Real learning means actual delivery data — hours versus estimates, margin versus target, scope changes, client satisfaction — feeding back into the estimation and scoping systems. Not into a document. Into the workflow.

When your estimation tool tells you “the last three cloud migrations averaged 15% over the initial estimate, driven by data quality issues,” that’s learning. When a shared doc says “remember to account for data quality” and nobody reads it, that’s theater.

Unpopular Opinion: Retrospectives Are Mostly Performative

I know people love retrospectives. I know they’re supposed to be sacred. And I’m going to say what a lot of people think quietly: most retros are a waste of time.

Not because the conversations aren’t valuable — they usually are. But because the output goes nowhere. Action items get assigned, tracked for a week, then forgotten. Insights get written down and never surface again. The same conversations happen retro after retro because nothing changes in the systems.

A retro that produces “we should estimate data migrations more carefully” is useless unless something in the estimation system changes as a result. A retro that adjusts the baseline hours for data migrations in your service catalog? That’s actual learning. That’s an investment that pays off on every future engagement.

The problem isn’t the retro format. It’s the disconnect between the retro and the operational systems. As long as retro outputs live in documents and operational decisions happen in separate tools (or in people’s heads), the retros are theater.

Case Study Lite: Mapping the Tooling Gap

I worked with a firm that decided to map their actual tooling against the six stages. Here’s what they found:

  • Discovery: Salesforce notes (unstructured text fields nobody reads)
  • Estimation: Excel spreadsheets (no templates, no historical data, varies by estimator)
  • Proposal: PowerPoint + Word (copy-paste from previous proposals)
  • Activation: Email (“Hey team, here’s the SOW, let me know if you have questions”)
  • Delivery: Jira + Harvest (actual purpose-built tooling)
  • Learning: Confluence pages (written once, read never)

They had real systems for one out of six stages. Everything else was cobbled together from general-purpose tools and manual processes. And they were a well-run firm. Profitable. Growing. This wasn’t a dysfunction problem — it was an industry norm that they’d never questioned.

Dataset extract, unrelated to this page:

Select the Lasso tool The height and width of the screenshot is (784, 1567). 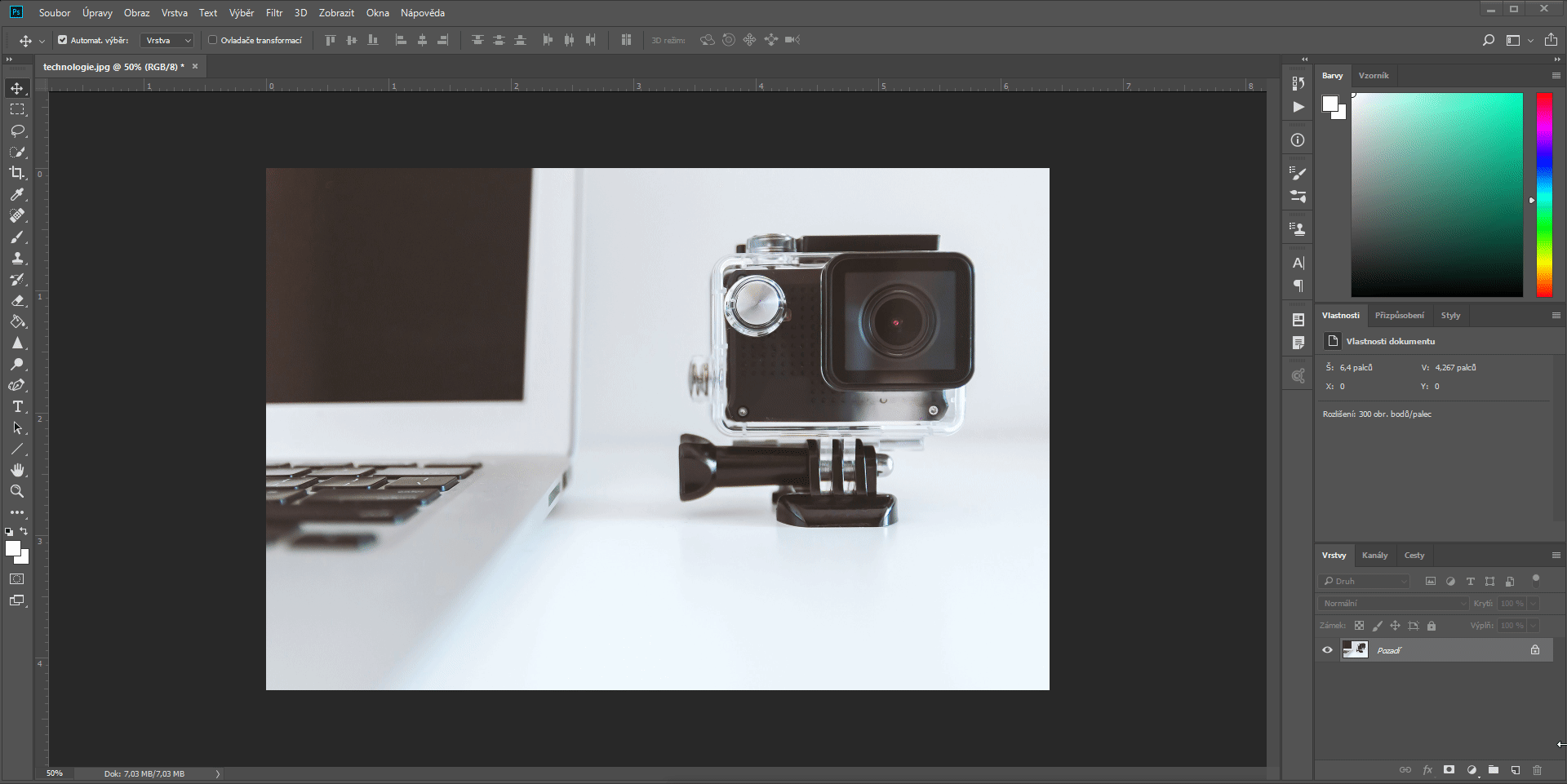[16, 131]
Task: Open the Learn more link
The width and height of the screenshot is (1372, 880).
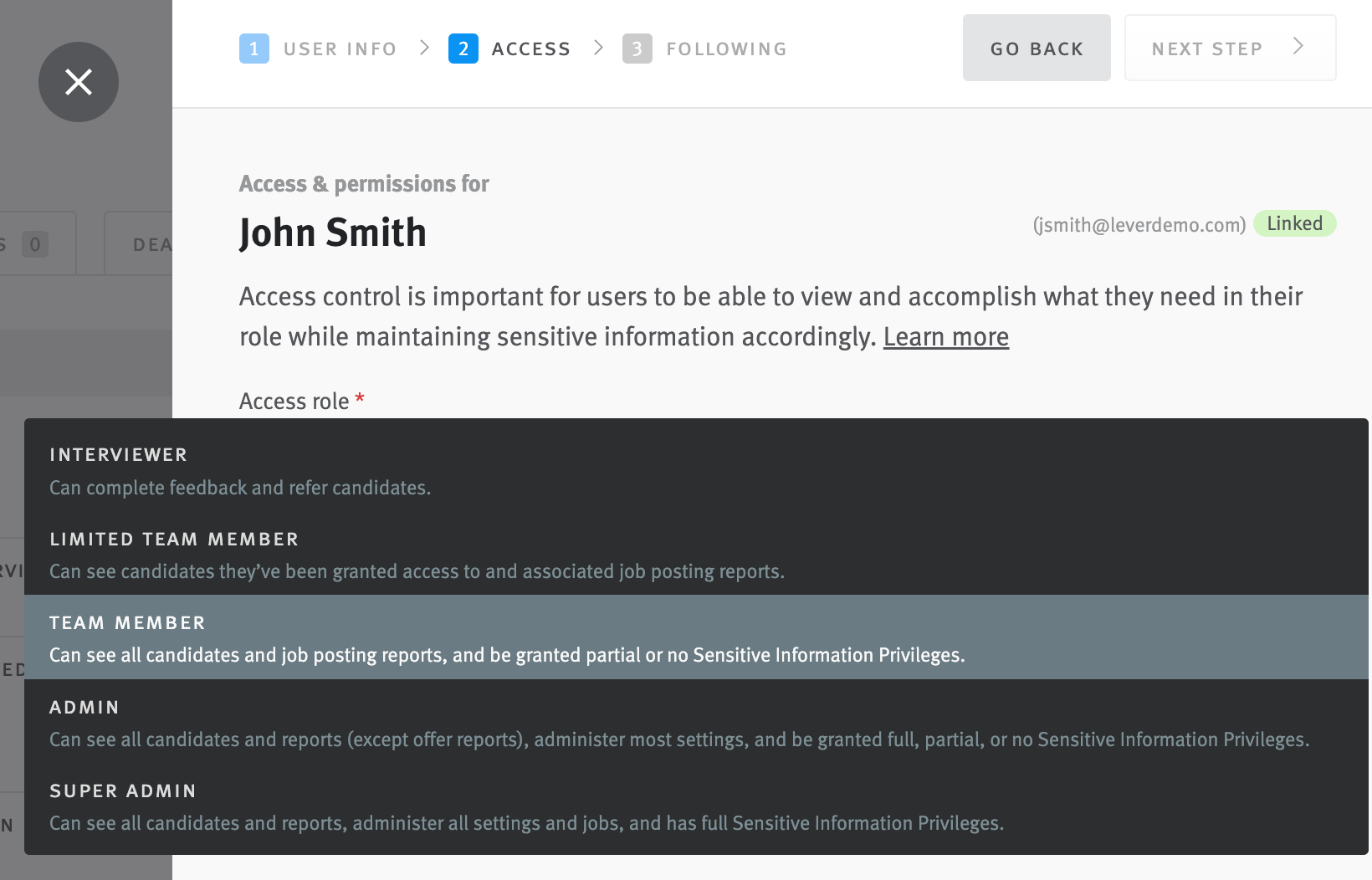Action: (x=946, y=336)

Once they saw it mapped out, the reaction was immediate: “No wonder our estimates are inconsistent.” The gap was right there in front of them.

Why Firms Stay Stuck

If the lifecycle gap is so obvious, why don’t more firms fix it? Three reasons:

First, the pain is distributed. No single person feels the full cost of the gap. The partner who scopes a deal doesn’t feel the delivery overrun. The delivery team that absorbs the overrun doesn’t know why the scope was wrong. The finance team that sees the margin erosion can’t trace it to specific stages.

Second, the tools don’t exist — or didn’t. CRMs handle the front of the pipeline. PSAs handle the back. The middle — scoping, estimation, pricing, proposal — has been a no-man’s land. Firms have used spreadsheets and Word docs because there was nothing better.

Third, it requires admitting the current approach isn’t working. Senior partners who’ve been scoping deals for twenty years don’t love hearing that their process is broken. It’s not a message anyone wants to deliver or receive.

Bottom Line

Take ten minutes tomorrow. Write down the six stages: Discovery, Estimation, Proposal, Activation, Delivery, Learning. Under each one, write what system or process manages that stage at your firm. Not what you wish managed it. What actually does.

If you find real purpose-built tooling for two stages and improvised workarounds for the other four, you’re not behind. You’re normal. But you now have a map of where your margin is leaking.

The firms that close the lifecycle gap don’t do it all at once. They start with the stage that’s causing the most pain — usually estimation or activation — and work outward from there. The key is connecting the stages so data flows through them instead of getting stuck in silos. The compounding effect of connected stages is where the real advantage lives.